# To do
In the part that opens with the line containing "Enable the Reverse" and closes at the end of the items, change "side panel" to "sidebar" and give those lines again with nothing else altered.

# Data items
******************************
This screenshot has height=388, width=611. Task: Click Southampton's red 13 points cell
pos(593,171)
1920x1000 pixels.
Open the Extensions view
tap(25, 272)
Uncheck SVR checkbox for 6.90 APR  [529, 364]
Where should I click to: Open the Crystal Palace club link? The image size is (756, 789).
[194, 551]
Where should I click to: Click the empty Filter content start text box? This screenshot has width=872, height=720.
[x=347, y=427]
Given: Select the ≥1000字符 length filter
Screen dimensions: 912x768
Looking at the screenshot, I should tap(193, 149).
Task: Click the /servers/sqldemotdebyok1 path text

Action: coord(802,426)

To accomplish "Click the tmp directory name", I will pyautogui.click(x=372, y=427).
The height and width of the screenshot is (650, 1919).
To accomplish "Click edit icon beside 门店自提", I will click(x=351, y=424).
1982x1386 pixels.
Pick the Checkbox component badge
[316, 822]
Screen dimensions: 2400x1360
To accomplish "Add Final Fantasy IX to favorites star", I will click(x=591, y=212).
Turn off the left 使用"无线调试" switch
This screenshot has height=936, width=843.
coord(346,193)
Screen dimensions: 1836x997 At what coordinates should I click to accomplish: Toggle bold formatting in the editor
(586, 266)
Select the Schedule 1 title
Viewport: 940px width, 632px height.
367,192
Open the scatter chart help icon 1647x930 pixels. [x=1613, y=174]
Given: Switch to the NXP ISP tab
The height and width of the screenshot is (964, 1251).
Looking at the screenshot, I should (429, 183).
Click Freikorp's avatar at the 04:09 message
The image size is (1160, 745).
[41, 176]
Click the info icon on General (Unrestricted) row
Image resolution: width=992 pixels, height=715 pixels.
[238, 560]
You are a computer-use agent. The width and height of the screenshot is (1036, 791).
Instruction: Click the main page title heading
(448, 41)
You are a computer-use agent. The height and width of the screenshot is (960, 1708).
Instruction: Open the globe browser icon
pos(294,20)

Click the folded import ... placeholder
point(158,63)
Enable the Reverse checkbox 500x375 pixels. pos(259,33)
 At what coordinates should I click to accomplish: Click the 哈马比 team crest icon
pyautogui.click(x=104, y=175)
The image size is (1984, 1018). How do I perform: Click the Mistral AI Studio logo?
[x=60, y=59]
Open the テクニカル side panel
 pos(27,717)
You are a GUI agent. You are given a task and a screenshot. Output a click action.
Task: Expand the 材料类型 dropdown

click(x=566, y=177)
******************************
# Task solution
Enable the Reverse checkbox 500x375 pixels. pos(259,33)
 At what coordinates should I click to accomplish: Click the 哈马比 team crest icon
pyautogui.click(x=104, y=175)
The image size is (1984, 1018). How do I perform: Click the Mistral AI Studio logo?
[x=60, y=59]
Open the テクニカル sidebar
 pos(27,717)
You are a GUI agent. You are given a task and a screenshot. Output a click action.
Task: Expand the 材料类型 dropdown

click(x=566, y=177)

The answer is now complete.